About this exercise: Copy the entries below word for word, minus the pictures.

Data for this exercise:
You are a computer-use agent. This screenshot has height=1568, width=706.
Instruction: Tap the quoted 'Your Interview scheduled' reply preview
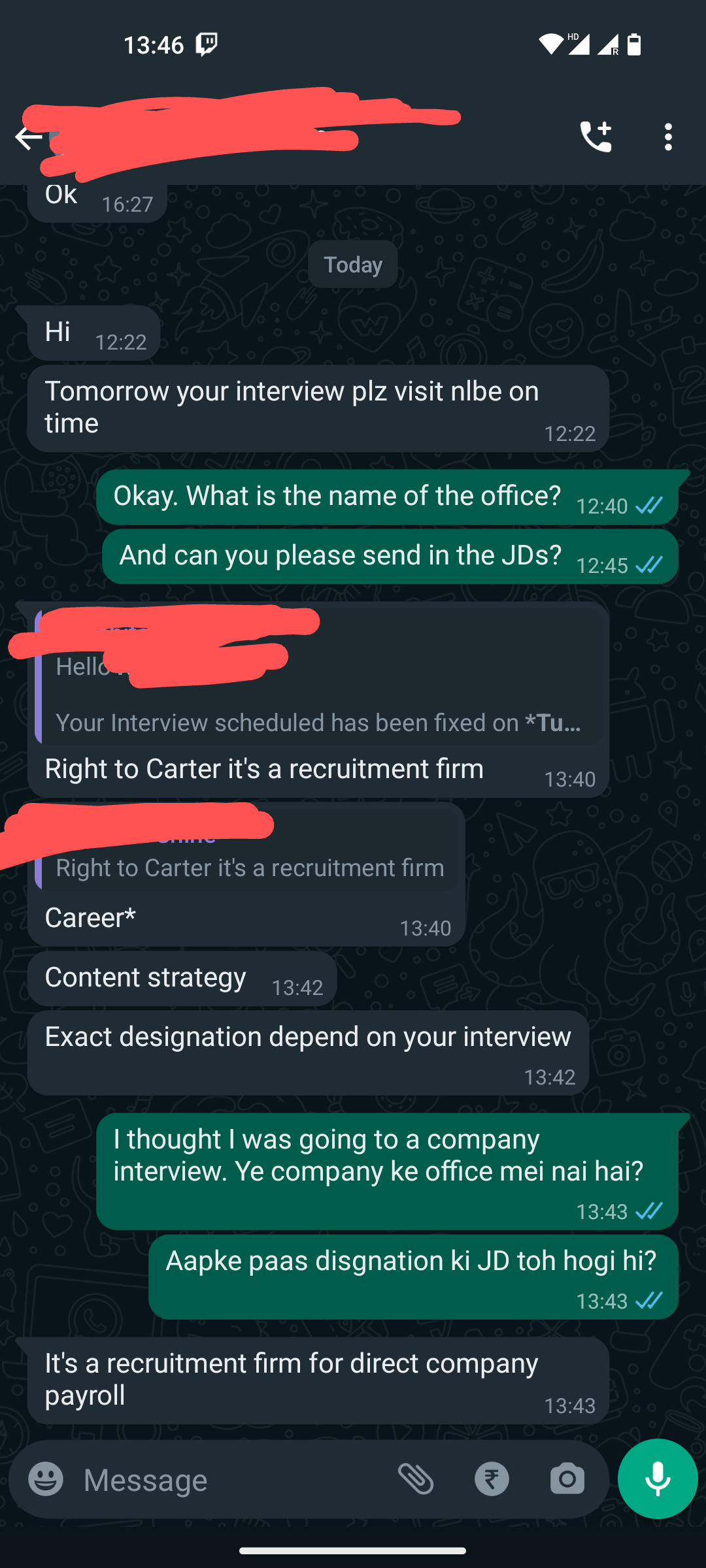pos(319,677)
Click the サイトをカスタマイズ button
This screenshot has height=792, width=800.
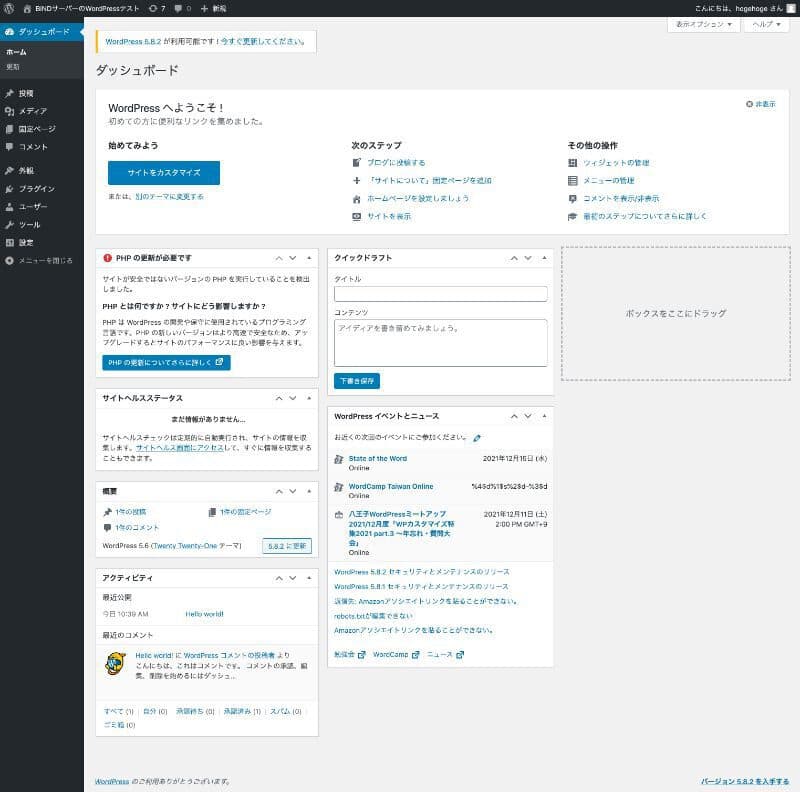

Exercise solution:
You are a computer-use agent. This screenshot has height=1568, width=706.
Instruction: Tap the quoted 'Your Interview scheduled' reply preview
pos(319,677)
Click the サイトをカスタマイズ button
This screenshot has height=792, width=800.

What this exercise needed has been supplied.